• **TASK TO COMPLETE**:
Tally the lines containing "button" in this data. Respond with the tally alone.

START STUDY MATERIAL

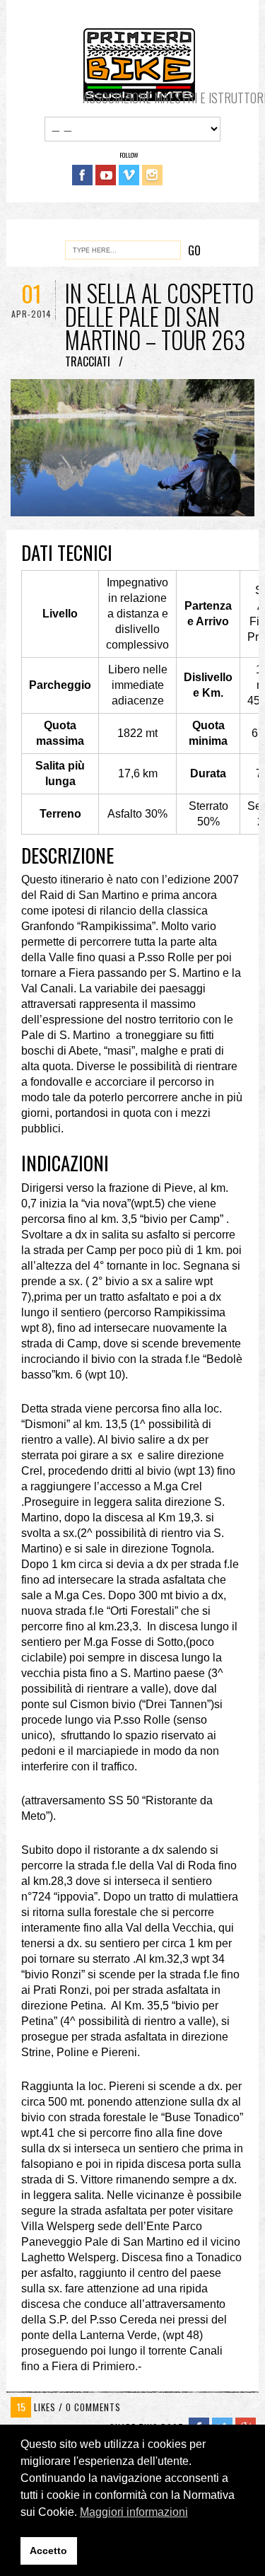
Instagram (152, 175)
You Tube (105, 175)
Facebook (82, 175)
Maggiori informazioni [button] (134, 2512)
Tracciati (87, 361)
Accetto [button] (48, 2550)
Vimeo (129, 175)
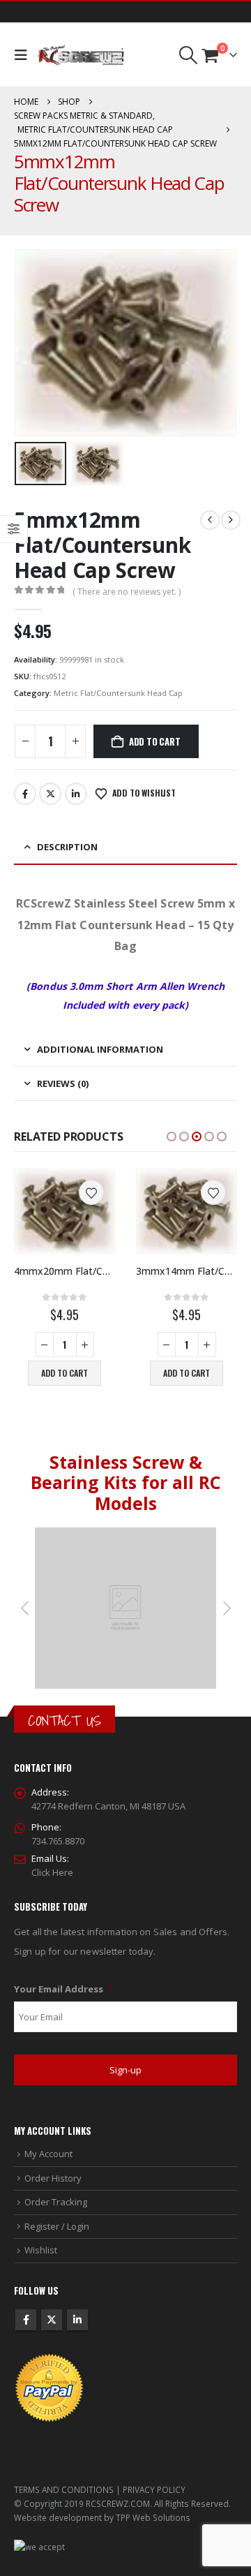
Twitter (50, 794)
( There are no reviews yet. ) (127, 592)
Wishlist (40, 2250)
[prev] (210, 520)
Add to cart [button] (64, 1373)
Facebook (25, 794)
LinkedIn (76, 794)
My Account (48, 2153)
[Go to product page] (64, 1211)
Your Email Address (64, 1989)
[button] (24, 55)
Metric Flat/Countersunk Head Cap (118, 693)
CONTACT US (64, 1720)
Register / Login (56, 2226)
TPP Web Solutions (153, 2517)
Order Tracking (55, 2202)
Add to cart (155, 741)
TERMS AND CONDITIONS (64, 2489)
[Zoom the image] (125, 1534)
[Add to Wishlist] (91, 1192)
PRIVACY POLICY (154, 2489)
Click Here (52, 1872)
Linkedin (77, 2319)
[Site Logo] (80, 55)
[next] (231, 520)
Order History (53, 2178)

END STUDY MATERIAL

• **EXPECTED ANSWER**:
4